Improving Student Learning Outcomes

For too many teachers, a test or quiz is the way to evaluate learning outcomes. High grade=Pass, Low grade=Fail (or close to failing). With so many strategies available to boost student learning outcomes, perhaps it is time to expand our strategies to a broader repertoire.

The fast pace of technology influences the learning of students significantly—gone are the days of pouring over textbooks for all of the information needed to do well in school. Information is at everyone’s fingertips, so teaching and learning outcomes must be adjusted.

Consider these learning outcome strategies:

  1. Flipped Classroom: The flipped classroom has a different goal than the traditional class. The students watch a video or demonstration the night before class. In class the following day, the teacher has planned deeper learning activities to stretch the understanding presented in the video. Thus, the teacher functions more like a Socratic coach, leading the students to understanding as they work through ideas and problems.
  2. Brain breaks: Every teacher knows the point at which most of the class has glazed over and engagement is low. Planning brain breaks into your class time breaks up the class, so that the low engagement times are minimal. This can mean a quick word problem 20 minutes into the lesson, or a riddle to solve that relates to the concept, or just standing to stretch for 5 minutes.
  3. Use technology: Assign a tutorial or instructional video, use the iPad to connect everyone together to a media-based instruction, find an app that has wonderful applications of a subject.
  4. Change up the scenery: Take your class outdoors for a class period. Sit in the bleachers with them and teach the lesson. Have a discussion while eating ice cream in the lunch area. Any change of scenery breaks the routine of the every day and forces reengagement with the subject matter, if only out of curiosity.
  5. Try microlearning: Science has shown that the brain can only take in 5-9 facts before it stores them to memory or forgets. Enter microlearning—learning that takes place in bite-sized chunks, like chapters in a book. Each lesson builds on the next to teach an overall concept. And each lesson must work toward a learning goal.

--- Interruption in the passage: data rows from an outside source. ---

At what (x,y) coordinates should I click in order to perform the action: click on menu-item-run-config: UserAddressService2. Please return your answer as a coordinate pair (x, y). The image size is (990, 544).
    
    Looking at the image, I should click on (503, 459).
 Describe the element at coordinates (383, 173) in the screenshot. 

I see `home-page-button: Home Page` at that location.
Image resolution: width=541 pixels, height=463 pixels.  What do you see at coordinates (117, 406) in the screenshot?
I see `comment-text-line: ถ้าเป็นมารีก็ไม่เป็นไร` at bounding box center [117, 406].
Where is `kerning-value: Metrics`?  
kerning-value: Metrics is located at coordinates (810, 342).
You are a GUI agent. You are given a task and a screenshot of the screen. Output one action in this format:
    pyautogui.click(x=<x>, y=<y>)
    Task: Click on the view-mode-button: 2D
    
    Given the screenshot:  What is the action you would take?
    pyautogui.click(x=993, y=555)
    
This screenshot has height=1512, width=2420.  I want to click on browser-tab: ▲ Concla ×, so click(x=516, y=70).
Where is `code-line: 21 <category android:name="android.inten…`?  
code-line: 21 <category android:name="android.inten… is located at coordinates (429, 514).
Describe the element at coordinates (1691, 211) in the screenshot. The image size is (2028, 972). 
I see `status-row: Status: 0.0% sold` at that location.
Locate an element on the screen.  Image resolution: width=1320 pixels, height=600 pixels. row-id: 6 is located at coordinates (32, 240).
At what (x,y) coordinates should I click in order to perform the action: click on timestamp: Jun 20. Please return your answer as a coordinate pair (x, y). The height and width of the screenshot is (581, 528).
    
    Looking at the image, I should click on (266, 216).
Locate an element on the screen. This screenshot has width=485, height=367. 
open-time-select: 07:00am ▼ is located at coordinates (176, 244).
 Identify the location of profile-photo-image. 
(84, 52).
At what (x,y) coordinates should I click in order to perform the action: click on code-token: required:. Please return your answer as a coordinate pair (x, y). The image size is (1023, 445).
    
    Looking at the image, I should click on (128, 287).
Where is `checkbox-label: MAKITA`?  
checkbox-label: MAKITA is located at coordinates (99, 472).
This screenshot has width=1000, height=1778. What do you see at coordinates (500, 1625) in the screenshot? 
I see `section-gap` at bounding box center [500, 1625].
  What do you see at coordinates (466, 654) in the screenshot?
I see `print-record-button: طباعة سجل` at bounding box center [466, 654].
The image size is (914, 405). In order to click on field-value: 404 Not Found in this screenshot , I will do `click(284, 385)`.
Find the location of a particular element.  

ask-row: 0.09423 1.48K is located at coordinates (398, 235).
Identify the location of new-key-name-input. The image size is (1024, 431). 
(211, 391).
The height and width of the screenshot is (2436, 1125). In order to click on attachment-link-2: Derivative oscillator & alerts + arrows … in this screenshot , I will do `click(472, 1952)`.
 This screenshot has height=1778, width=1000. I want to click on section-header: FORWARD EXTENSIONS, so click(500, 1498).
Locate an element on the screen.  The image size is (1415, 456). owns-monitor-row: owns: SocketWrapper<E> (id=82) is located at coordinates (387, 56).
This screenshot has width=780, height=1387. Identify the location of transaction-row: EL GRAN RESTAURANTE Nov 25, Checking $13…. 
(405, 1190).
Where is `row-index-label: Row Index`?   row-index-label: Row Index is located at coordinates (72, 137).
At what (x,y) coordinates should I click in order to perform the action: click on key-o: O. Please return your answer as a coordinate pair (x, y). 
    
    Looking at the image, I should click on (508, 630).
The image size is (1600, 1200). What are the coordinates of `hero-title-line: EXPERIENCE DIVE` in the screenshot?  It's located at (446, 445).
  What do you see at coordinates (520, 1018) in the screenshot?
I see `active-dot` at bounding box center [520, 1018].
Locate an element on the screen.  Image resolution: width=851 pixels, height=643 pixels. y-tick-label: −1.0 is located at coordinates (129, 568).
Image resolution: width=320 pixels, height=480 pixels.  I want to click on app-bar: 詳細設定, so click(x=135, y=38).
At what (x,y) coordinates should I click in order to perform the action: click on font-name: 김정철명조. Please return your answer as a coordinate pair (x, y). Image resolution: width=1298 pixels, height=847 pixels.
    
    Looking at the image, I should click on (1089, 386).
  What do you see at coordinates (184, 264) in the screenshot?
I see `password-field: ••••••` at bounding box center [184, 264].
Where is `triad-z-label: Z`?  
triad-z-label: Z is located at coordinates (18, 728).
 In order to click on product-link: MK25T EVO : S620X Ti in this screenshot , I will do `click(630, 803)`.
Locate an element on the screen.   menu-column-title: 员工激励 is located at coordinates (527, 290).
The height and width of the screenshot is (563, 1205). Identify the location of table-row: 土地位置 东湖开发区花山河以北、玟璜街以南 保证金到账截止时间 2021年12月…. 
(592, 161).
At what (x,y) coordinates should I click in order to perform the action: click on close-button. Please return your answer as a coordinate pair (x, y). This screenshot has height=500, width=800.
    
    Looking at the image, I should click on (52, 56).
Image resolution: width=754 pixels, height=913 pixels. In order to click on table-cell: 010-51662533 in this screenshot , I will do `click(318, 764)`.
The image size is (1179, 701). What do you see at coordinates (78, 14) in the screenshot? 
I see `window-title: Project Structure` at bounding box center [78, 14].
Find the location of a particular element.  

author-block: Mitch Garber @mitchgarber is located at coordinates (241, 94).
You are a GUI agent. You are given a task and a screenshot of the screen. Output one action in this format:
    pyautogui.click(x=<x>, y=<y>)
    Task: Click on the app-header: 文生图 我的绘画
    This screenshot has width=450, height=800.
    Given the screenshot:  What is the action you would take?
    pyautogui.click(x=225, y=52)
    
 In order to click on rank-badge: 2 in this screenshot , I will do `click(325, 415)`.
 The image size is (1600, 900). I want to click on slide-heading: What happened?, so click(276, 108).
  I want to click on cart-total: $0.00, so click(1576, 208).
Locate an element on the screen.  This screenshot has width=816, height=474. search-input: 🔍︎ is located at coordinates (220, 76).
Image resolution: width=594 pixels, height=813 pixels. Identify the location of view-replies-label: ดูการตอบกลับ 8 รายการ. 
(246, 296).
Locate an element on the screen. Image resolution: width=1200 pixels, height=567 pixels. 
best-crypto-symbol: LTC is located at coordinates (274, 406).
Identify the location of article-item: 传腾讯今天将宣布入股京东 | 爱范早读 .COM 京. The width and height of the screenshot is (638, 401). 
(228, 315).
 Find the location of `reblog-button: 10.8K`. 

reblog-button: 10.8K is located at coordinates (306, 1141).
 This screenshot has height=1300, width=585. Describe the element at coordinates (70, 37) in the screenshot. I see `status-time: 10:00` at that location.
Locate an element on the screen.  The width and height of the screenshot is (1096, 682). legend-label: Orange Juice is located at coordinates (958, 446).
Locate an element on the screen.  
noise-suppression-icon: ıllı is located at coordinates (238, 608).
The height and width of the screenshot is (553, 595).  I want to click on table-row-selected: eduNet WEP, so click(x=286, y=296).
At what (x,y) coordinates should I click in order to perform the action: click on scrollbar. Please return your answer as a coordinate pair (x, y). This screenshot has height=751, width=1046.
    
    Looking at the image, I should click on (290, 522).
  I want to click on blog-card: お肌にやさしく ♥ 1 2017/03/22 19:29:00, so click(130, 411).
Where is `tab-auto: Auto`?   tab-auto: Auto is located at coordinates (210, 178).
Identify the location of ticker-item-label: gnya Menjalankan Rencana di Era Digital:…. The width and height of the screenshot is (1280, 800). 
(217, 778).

One of the learning outcome trends now is self-directed learning, where students take responsibility for their learning. This might entail teaching what they have learned to a classmate, or setting up a self-test where they predict what questions a teacher might put on a test.

Another intriguing approach is called “orchestrated immersion,” which is the “belief that skills and concepts should be pre-taught, introduced, explained, applied, discussed, discussed again, summarized at the end of the day or week (by the students).”  The skills and concepts should be reviewed the next week using all learning modalities (auditory, visual, kinesthetic, and tactile), shared in small groups, reworked in various other contexts of application like making a project, interviewing an expert, going on a field trip, creating an art project, or presenting to the other students what was learned.

When students can organize and apply knowledge in an effective way, the learning outcome is significantly better.